32Two of the affidavits served late were lay affidavits, which sought to prove assumptions on which Mr Bell's first report rested and the third, an affidavit designed to provide evidence in support of one aspect of the claim, which had not to that point been addressed in the evidence. The latter affidavit was eventually received provisionally, but the other two were not.
33Without Gigi being granted leave to lead the two affidavits, which sought to provide a basis for the assumptions Mr Bell had been instructed to make, neither of Mr Bell's reports were admissible (see Dasreef Pty Ltd v Hawchar [2011] HCA 21; (2011) 243 CLR 588). Further, if the first report was not admissible in any event, as Mr Schmidt contended, because it was not relevant to the matters lying in issue between the parties, there was clearly no point in granting the leave sought in respect of the recently served affidavits. Hence, in considering the application pressed by the motion, I heard the parties on the question of the admissibility of Mr Bell's reports and concluded that Mr Bell's reports were not admissible. These are the reasons for that conclusion.
34Prior to the hearing, it was conceded for Mr Schmidt that Gigi was entitled to take possession in February 2008 and that thereby, the lease was terminated. A number of other concessions were also made, by which the issues requiring the Court's determination in the proceedings were considerably narrowed.
35In the result it was not in issue that Gigi, having accepted Mr Schmidt's breach of a fundamental term of the contract, by failing to pay rent on time, had taken steps available to it under the lease to bring the contract to an end. That left a position where Mr Schmidt was thereupon discharged from his future obligations under the lease and Gigi was entitled to recover from him any damages which had resulted from any of his earlier breaches of the lease.
36One of the things which remained in issue was what Gigi claimed in relation to the 'lost benefit of the lease'. This claim, it was explained at the hearing, was advanced in the second further amended statement of claim in clause 12C, which provided:
"12C. Further and in the alternative, as a consequence of the matters pleaded and particularised above, the Plaintiff has lost the benefit of the Lease as a consequence of a breach or breaches by the Defendant and has therefore suffered loss and damage.
Particulars
(a) Amount claimed by the plaintiff is $321,334 being rent from 19 February 2008 to 3 July 2010 of $20,166.66 (incl GST) per month being $571,590 less the profits from the use of the premises by the plaintiff between the date of termination and the date on which the lease would otherwise have expired calculated at $250,256."
37That claim was defended in circumstances where a notice of intention to terminate the lease for breach of essential terms of 22 January 2008 had been served; the then outstanding rent had been paid; further rent had not been paid; and Gigi had then taken possession of the hotel on 19 February 2008, without giving any further notice. It then stayed in occupation and operated the hotel for itself.

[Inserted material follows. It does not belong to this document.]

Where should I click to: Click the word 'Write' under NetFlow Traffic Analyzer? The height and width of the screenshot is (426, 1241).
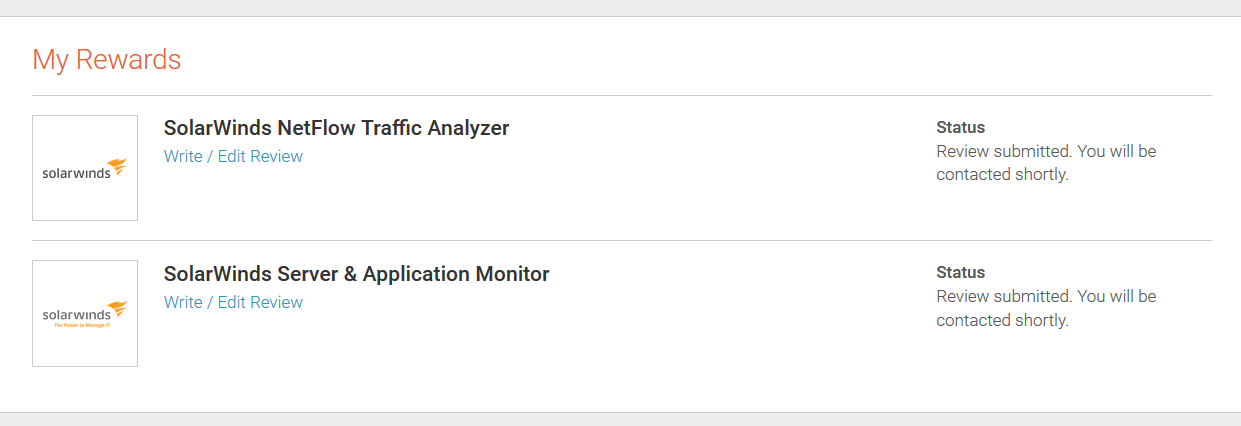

38That Gigi had suffered the loss claimed, as the consequence of Mr Schmidt's breach of the lease was denied. In his defence Mr Schmidt said that:
"(d) without limiting subparagraphs (a) to (c) of this paragraph says that, if (which is denied) the Lease was terminated in the manner alleged (if at all) and if (which is denied) the Plaintiff is prima facie entitled to damages for the "lost .. benefit of the Lease":
(i) the correct measure of damages for any "lost ... benefit of the Lease" is :
A. the rent that Defendant would have been liable to pay the Plaintiff had the Lease not been terminated; minus
B. the rent capable of being earned by re-letting of the demised premises;
[see, eg, Gumland Property Holdings Pty Ltd v Duffy Bros Fruit Market (Campbelltown) Pty Ltd (2008) 234 CLR 237 at [55]-[56]]
(ii) the rent capable of being earned by a re-letting of the demised premises was the same or more than the amount of rent that the Defendant would have been liable to pay the Plaintiff had the Lease not been terminated;
(iii) in the premises:
A. the Plaintiff has not suffered any loss or damage as result of any "lost ... benefit of the Lease"; and
B. the Plaintiff is not entitled to the amount claimed or any amount on the account of any "lost ... benefit of the Lease"; "
39Mr Bell's report showed that he had identified that under the lease, between 19 February 2008, when Gigi took possession and 3 July 2010, when the lease was due to expire, net rent and outgoings payable by Mr Schmidt under the lease would have amounted to some $571,590. That mathematical calculation was not in issue between the parties.
40On the basis of assumptions he was instructed to make, Mr Bell concluded that during that period, Gigi had operated the hotel at a profit of some $302,868. Mr Bell's calculations took no account, however, of the benefit which Gigi had received from its occupation of the hotel. The damages Gigi claimed were the difference between the profit Mr Bell had calculated and the $571,590 rent and outgoings which Gigi would have received from Mr Schmidt under the lease, had it not taken possession.
41Mr Schmidt's case was that Gigi was not entitled to damages so calculated and that accordingly, Mr Bell's report was not admissible, not being relevant to any fact in issue in the proceedings, that is, the issues in the proceedings defined by the pleadings and the substantive law (see Australian Broadcasting Corporation v McBride [2001] NSWCA 322; (2001) 53 NSWLR 430 at [90]).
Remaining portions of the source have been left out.